Venus Protocol, the largest lending platform on BNB Chain, lost an estimated $3.7 million after an attacker spent nine months accumulating a dominant position in one low-liquidity token, then used it as collateral to drain multiple asset pools.
The exploit, disclosed on March 15, 2026, by risk manager Allez Labs and reported by Wu Blockchain, is not a flash loan in the traditional sense. It was a slow-motion siege. The attacker started in June 2025, methodically acquiring Thena (THE) tokens until they held roughly 84% of the token's supply cap on Venus, approximately 14.5 million THE. Then they bypassed the supply cap entirely by transferring tokens directly to the protocol contract, inflating their collateral position to 53.2 million THE, nearly 3.7 times the allowed limit.
How a Supply Cap Became a Suggestion
Supply caps exist to prevent exactly this scenario. They limit how much of any single token can be deposited as collateral, theoretically capping the protocol's exposure to low-liquidity assets. Venus had a supply cap on THE. The attacker exceeded it by a factor of 3.7.
The bypass worked because the attacker did not deposit THE through the normal user-facing function. Instead, they transferred tokens directly to the protocol's contract address, a method the supply cap enforcement did not catch. Once the oversized position was in place, the attacker manipulated THE's price from approximately $0.263 to nearly $0.563, doubling its value and inflating their collateral on paper.
With $0.563 THE backing a 53.2 million token position, the attacker had enough phantom collateral to borrow real assets: 6.67 million CAKE tokens, 1.58 million USDC, 2,801 BNB, and 20 BTC. The total haul: $3.7 million.
Nine Months of Accumulation, Zero Alerts
The most striking part of the exploit is the timeline. The attacker address (0x1a35...6231) began accumulating THE in June 2025. Over nine months, they built a position that represented 84% of the supply cap, and no circuit breaker fired.

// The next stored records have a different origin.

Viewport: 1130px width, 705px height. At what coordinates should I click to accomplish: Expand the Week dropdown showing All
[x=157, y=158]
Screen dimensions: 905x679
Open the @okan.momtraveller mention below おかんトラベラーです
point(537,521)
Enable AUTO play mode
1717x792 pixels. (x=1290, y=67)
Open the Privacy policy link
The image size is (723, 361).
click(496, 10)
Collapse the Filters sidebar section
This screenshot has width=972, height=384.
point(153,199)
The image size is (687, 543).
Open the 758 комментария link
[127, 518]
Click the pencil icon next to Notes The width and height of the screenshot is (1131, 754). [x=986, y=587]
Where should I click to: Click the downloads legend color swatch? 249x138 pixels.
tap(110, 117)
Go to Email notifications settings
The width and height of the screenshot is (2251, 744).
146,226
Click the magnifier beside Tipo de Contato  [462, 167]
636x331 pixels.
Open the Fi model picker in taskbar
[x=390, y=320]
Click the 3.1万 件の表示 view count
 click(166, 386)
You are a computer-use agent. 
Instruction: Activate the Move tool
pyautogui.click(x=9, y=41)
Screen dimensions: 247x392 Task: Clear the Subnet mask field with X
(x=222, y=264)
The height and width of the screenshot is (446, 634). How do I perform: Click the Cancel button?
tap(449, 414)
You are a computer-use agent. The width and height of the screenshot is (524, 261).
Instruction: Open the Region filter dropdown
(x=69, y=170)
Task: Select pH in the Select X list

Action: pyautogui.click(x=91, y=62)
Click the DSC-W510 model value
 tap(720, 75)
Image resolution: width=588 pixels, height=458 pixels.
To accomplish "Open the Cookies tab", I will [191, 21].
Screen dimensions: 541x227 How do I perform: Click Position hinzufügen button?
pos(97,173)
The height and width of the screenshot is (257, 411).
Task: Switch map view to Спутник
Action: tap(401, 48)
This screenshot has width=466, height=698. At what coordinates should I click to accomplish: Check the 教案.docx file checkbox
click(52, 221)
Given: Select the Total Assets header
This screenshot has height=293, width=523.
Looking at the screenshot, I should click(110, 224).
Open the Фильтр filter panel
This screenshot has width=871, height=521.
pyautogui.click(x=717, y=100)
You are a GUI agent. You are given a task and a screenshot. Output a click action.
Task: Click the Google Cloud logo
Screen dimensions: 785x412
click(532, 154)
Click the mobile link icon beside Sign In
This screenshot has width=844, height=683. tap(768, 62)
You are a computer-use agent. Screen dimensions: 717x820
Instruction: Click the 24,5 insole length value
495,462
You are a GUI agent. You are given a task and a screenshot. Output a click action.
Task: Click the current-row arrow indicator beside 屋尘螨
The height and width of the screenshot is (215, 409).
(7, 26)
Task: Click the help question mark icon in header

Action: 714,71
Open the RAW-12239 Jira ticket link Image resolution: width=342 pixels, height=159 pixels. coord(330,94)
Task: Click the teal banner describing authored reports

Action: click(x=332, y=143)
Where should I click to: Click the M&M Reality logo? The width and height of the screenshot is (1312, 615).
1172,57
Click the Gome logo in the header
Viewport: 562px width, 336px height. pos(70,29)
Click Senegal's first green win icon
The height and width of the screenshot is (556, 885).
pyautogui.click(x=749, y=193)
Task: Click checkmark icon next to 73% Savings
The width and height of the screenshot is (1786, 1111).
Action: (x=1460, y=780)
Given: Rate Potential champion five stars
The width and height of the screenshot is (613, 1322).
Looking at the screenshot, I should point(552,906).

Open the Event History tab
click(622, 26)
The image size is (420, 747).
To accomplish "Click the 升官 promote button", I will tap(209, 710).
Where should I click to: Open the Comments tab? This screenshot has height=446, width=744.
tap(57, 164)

Lending protocols typically monitor large positions through risk dashboards, governance alerts, and automated parameter adjustments. Venus has a risk manager, Allez Labs, which analyzed the exploit after it happened. The question is why nine months of steady accumulation in a single low-liquidity token did not trigger a review before the attacker flipped the switch.
THE's total market cap made this kind of cornering feasible. The token's liquidity was thin enough that one determined buyer could accumulate a dominant share without dramatically moving the price during the buildup phase. The price manipulation came only at the end, when the attacker was ready to borrow.
The Aftermath
Venus Protocol responded by pausing all THE token borrowing and withdrawals. The protocol also temporarily halted withdrawals and borrowing for several other low-liquidity markets, including BCH, LTC, UNI, AAVE, FIL, and TWT, as a precaution against similar attacks.
THE's price collapsed after the exploit, falling 17% in 24 hours to $0.2255 as of March 15. The attacker's borrowed position is now underwater relative to the manipulated collateral value, but the borrowed assets (CAKE, BTC, BNB, USDC) are real and liquid. The protocol is left holding bad debt estimated at roughly $2 million.
Venus Protocol declined to comment when contacted by Cointelegraph.
A Pattern on BNB Chain
This is not Venus Protocol's first exploit. In September 2025, the platform was drained of $27 million in a suspected contract compromise. That incident was a different attack vector, but the recurrence raises questions about the protocol's risk parameter governance.
The broader lesson applies to every lending protocol that lists low-liquidity tokens as collateral. Supply caps are a critical safeguard, but they only work if they cannot be circumvented through direct contract transfers. Aave, Compound, and other major lending platforms have faced similar debates about which tokens are safe to list and how aggressively supply caps should be enforced.
For anyone holding funds in DeFi lending protocols, this exploit is a reminder that security depends on more than code audits. It depends on active risk monitoring, parameter governance, and the willingness to delist tokens that do not meet liquidity thresholds. Venus had a supply cap. It just was not enforced at the contract level.
Bitcoin traded at $71,492 and BNB at $660 as of March 15, 2026. The Fear and Greed index sat at 32 (Fear).
Overview
An attacker spent nine months accumulating 84% of the Thena (THE) token supply cap on Venus Protocol, then bypassed the cap by transferring tokens directly to the contract. After manipulating THE's price from $0.263 to $0.563, they borrowed $3.7 million in CAKE, BTC, BNB, and USDC. Venus paused multiple markets in response and is left with an estimated $2 million in bad debt. The exploit did not require a flash loan or a code vulnerability in the traditional sense. It exploited a gap between governance parameters (the supply cap) and contract-level enforcement.